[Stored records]
——

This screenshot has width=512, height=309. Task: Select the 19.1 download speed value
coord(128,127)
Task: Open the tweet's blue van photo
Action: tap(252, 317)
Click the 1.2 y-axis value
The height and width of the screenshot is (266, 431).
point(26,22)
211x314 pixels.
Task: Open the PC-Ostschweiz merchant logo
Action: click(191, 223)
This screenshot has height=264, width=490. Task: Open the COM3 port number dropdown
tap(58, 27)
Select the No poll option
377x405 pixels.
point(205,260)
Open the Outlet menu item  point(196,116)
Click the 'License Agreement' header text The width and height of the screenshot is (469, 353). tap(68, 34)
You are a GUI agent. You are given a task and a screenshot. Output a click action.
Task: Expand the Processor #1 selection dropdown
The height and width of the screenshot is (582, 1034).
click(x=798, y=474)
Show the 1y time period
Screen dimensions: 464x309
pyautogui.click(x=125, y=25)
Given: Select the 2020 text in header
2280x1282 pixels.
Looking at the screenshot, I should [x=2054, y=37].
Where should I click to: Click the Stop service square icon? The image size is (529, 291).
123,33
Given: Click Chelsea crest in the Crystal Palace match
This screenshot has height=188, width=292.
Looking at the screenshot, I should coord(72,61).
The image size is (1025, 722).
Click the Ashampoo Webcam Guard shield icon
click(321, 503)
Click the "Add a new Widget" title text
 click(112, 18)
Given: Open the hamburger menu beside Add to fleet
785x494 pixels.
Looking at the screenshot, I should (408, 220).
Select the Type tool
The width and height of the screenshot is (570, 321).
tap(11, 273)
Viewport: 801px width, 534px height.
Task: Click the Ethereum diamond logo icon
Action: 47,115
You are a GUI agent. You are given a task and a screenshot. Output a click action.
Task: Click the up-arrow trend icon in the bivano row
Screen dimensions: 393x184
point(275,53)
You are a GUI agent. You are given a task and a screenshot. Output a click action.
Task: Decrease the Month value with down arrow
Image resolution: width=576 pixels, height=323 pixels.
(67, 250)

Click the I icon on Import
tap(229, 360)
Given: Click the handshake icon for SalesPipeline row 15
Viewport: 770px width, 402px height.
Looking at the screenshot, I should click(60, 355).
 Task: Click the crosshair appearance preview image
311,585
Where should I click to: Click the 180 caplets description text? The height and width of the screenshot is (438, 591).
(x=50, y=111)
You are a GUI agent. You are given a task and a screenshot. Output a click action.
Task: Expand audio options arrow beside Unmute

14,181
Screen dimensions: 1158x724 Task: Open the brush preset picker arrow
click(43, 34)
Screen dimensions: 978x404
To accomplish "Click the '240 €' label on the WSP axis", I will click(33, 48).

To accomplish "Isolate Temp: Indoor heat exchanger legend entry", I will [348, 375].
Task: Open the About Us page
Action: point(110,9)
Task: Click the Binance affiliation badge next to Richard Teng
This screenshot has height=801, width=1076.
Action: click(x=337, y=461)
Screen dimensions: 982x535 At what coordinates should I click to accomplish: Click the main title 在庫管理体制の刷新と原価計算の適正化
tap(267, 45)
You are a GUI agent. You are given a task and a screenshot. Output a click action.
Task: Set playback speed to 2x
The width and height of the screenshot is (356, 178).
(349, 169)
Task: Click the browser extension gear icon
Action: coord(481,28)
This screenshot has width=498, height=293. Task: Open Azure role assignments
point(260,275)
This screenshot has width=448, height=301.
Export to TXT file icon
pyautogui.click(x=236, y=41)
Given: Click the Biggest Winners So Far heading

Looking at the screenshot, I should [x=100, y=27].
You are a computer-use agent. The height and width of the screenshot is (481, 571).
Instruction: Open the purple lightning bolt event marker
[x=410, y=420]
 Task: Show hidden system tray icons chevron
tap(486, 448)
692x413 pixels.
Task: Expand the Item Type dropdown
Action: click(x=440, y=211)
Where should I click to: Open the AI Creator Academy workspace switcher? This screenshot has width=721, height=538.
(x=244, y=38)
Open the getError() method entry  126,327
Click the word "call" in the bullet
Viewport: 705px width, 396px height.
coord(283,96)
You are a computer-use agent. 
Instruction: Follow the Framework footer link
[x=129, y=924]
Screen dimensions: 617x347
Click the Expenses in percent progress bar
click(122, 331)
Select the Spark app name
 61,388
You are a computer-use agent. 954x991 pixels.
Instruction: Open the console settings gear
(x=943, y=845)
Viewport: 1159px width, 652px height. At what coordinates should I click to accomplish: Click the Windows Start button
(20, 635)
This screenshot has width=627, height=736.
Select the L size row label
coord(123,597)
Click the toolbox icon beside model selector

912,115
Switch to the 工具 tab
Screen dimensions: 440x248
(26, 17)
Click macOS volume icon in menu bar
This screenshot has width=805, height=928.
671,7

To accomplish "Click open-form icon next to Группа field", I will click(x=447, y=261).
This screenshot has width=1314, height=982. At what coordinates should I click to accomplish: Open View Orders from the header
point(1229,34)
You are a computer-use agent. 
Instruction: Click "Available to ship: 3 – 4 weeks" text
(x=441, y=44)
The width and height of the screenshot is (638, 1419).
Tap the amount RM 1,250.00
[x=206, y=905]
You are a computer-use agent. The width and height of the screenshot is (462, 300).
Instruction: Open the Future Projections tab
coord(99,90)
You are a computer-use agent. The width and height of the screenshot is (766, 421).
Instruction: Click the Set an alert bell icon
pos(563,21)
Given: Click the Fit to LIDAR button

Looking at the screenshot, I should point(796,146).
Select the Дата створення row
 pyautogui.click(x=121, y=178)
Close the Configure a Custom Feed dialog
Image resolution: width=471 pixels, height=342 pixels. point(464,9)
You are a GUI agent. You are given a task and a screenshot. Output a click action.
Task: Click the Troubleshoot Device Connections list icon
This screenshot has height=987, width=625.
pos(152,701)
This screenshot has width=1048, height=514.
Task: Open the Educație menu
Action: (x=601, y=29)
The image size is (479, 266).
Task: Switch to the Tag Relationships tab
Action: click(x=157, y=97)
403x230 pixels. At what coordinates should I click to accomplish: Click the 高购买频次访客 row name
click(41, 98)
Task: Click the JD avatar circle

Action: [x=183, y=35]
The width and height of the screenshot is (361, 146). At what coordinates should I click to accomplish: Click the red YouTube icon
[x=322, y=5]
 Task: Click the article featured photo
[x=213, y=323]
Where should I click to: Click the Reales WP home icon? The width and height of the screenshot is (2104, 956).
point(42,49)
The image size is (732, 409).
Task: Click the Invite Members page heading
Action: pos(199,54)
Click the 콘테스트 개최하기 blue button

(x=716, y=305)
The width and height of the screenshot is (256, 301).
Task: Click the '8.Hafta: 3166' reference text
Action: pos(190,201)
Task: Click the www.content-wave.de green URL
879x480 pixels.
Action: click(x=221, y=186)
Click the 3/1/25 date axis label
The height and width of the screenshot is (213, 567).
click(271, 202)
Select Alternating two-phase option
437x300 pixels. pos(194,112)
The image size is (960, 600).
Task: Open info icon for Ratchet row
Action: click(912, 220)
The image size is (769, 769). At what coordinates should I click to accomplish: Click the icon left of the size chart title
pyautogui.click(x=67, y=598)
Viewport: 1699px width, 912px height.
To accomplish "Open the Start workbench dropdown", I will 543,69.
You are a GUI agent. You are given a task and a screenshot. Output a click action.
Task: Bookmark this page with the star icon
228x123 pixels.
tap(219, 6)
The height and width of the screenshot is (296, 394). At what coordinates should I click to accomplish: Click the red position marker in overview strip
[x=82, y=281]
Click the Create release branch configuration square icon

——

- Work instructions -
The task requires an exact transcription of all the data.

- Written answer -
This screenshot has width=512, height=309. Task: Select the 19.1 download speed value
coord(128,127)
Task: Open the tweet's blue van photo
Action: tap(252, 317)
Click the 1.2 y-axis value
The height and width of the screenshot is (266, 431).
point(26,22)
211x314 pixels.
Task: Open the PC-Ostschweiz merchant logo
Action: click(191, 223)
This screenshot has height=264, width=490. Task: Open the COM3 port number dropdown
tap(58, 27)
Select the No poll option
377x405 pixels.
point(205,260)
Open the Outlet menu item  point(196,116)
Click the 'License Agreement' header text The width and height of the screenshot is (469, 353). tap(68, 34)
You are a GUI agent. You are given a task and a screenshot. Output a click action.
Task: Expand the Processor #1 selection dropdown
The height and width of the screenshot is (582, 1034).
click(x=798, y=474)
Show the 1y time period
Screen dimensions: 464x309
pyautogui.click(x=125, y=25)
Given: Select the 2020 text in header
2280x1282 pixels.
Looking at the screenshot, I should [x=2054, y=37].
Where should I click to: Click the Stop service square icon? The image size is (529, 291).
123,33
Given: Click Chelsea crest in the Crystal Palace match
This screenshot has height=188, width=292.
Looking at the screenshot, I should coord(72,61).
The image size is (1025, 722).
Click the Ashampoo Webcam Guard shield icon
click(321, 503)
Click the "Add a new Widget" title text
 click(112, 18)
Given: Open the hamburger menu beside Add to fleet
785x494 pixels.
Looking at the screenshot, I should (408, 220).
Select the Type tool
The width and height of the screenshot is (570, 321).
tap(11, 273)
Viewport: 801px width, 534px height.
Task: Click the Ethereum diamond logo icon
Action: 47,115
You are a GUI agent. You are given a task and a screenshot. Output a click action.
Task: Click the up-arrow trend icon in the bivano row
Screen dimensions: 393x184
point(275,53)
You are a GUI agent. You are given a task and a screenshot. Output a click action.
Task: Decrease the Month value with down arrow
Image resolution: width=576 pixels, height=323 pixels.
(67, 250)

Click the I icon on Import
tap(229, 360)
Given: Click the handshake icon for SalesPipeline row 15
Viewport: 770px width, 402px height.
Looking at the screenshot, I should click(60, 355).
 Task: Click the crosshair appearance preview image
311,585
Where should I click to: Click the 180 caplets description text? The height and width of the screenshot is (438, 591).
(x=50, y=111)
You are a GUI agent. You are given a task and a screenshot. Output a click action.
Task: Expand audio options arrow beside Unmute

14,181
Screen dimensions: 1158x724 Task: Open the brush preset picker arrow
click(43, 34)
Screen dimensions: 978x404
To accomplish "Click the '240 €' label on the WSP axis", I will click(33, 48).

To accomplish "Isolate Temp: Indoor heat exchanger legend entry", I will [348, 375].
Task: Open the About Us page
Action: point(110,9)
Task: Click the Binance affiliation badge next to Richard Teng
This screenshot has height=801, width=1076.
Action: click(x=337, y=461)
Screen dimensions: 982x535 At what coordinates should I click to accomplish: Click the main title 在庫管理体制の刷新と原価計算の適正化
tap(267, 45)
You are a GUI agent. You are given a task and a screenshot. Output a click action.
Task: Set playback speed to 2x
The width and height of the screenshot is (356, 178).
(349, 169)
Task: Click the browser extension gear icon
Action: coord(481,28)
This screenshot has width=498, height=293. Task: Open Azure role assignments
point(260,275)
This screenshot has width=448, height=301.
Export to TXT file icon
pyautogui.click(x=236, y=41)
Given: Click the Biggest Winners So Far heading

Looking at the screenshot, I should [x=100, y=27].
You are a computer-use agent. The height and width of the screenshot is (481, 571).
Instruction: Open the purple lightning bolt event marker
[x=410, y=420]
 Task: Show hidden system tray icons chevron
tap(486, 448)
692x413 pixels.
Task: Expand the Item Type dropdown
Action: click(x=440, y=211)
Where should I click to: Open the AI Creator Academy workspace switcher? This screenshot has width=721, height=538.
(x=244, y=38)
Open the getError() method entry  126,327
Click the word "call" in the bullet
Viewport: 705px width, 396px height.
coord(283,96)
You are a computer-use agent. 
Instruction: Follow the Framework footer link
[x=129, y=924]
Screen dimensions: 617x347
Click the Expenses in percent progress bar
click(122, 331)
Select the Spark app name
 61,388
You are a computer-use agent. 954x991 pixels.
Instruction: Open the console settings gear
(x=943, y=845)
Viewport: 1159px width, 652px height. At what coordinates should I click to accomplish: Click the Windows Start button
(20, 635)
This screenshot has width=627, height=736.
Select the L size row label
coord(123,597)
Click the toolbox icon beside model selector

912,115
Switch to the 工具 tab
Screen dimensions: 440x248
(26, 17)
Click macOS volume icon in menu bar
This screenshot has width=805, height=928.
671,7

To accomplish "Click open-form icon next to Группа field", I will click(x=447, y=261).
This screenshot has width=1314, height=982. At what coordinates should I click to accomplish: Open View Orders from the header
point(1229,34)
You are a computer-use agent. 
Instruction: Click "Available to ship: 3 – 4 weeks" text
(x=441, y=44)
The width and height of the screenshot is (638, 1419).
Tap the amount RM 1,250.00
[x=206, y=905]
You are a computer-use agent. The width and height of the screenshot is (462, 300).
Instruction: Open the Future Projections tab
coord(99,90)
You are a computer-use agent. The width and height of the screenshot is (766, 421).
Instruction: Click the Set an alert bell icon
pos(563,21)
Given: Click the Fit to LIDAR button

Looking at the screenshot, I should point(796,146).
Select the Дата створення row
 pyautogui.click(x=121, y=178)
Close the Configure a Custom Feed dialog
Image resolution: width=471 pixels, height=342 pixels. point(464,9)
You are a GUI agent. You are given a task and a screenshot. Output a click action.
Task: Click the Troubleshoot Device Connections list icon
This screenshot has height=987, width=625.
pos(152,701)
This screenshot has width=1048, height=514.
Task: Open the Educație menu
Action: (x=601, y=29)
The image size is (479, 266).
Task: Switch to the Tag Relationships tab
Action: click(x=157, y=97)
403x230 pixels. At what coordinates should I click to accomplish: Click the 高购买频次访客 row name
click(41, 98)
Task: Click the JD avatar circle

Action: [x=183, y=35]
The width and height of the screenshot is (361, 146). At what coordinates should I click to accomplish: Click the red YouTube icon
[x=322, y=5]
 Task: Click the article featured photo
[x=213, y=323]
Where should I click to: Click the Reales WP home icon? The width and height of the screenshot is (2104, 956).
point(42,49)
The image size is (732, 409).
Task: Click the Invite Members page heading
Action: pos(199,54)
Click the 콘테스트 개최하기 blue button

(x=716, y=305)
The width and height of the screenshot is (256, 301).
Task: Click the '8.Hafta: 3166' reference text
Action: pos(190,201)
Task: Click the www.content-wave.de green URL
879x480 pixels.
Action: click(x=221, y=186)
Click the 3/1/25 date axis label
The height and width of the screenshot is (213, 567).
click(271, 202)
Select Alternating two-phase option
437x300 pixels. pos(194,112)
The image size is (960, 600).
Task: Open info icon for Ratchet row
Action: click(912, 220)
The image size is (769, 769). At what coordinates should I click to accomplish: Click the icon left of the size chart title
pyautogui.click(x=67, y=598)
Viewport: 1699px width, 912px height.
To accomplish "Open the Start workbench dropdown", I will 543,69.
You are a GUI agent. You are given a task and a screenshot. Output a click action.
Task: Bookmark this page with the star icon
228x123 pixels.
tap(219, 6)
The height and width of the screenshot is (296, 394). At what coordinates should I click to accomplish: Click the red position marker in overview strip
[x=82, y=281]
Click the Create release branch configuration square icon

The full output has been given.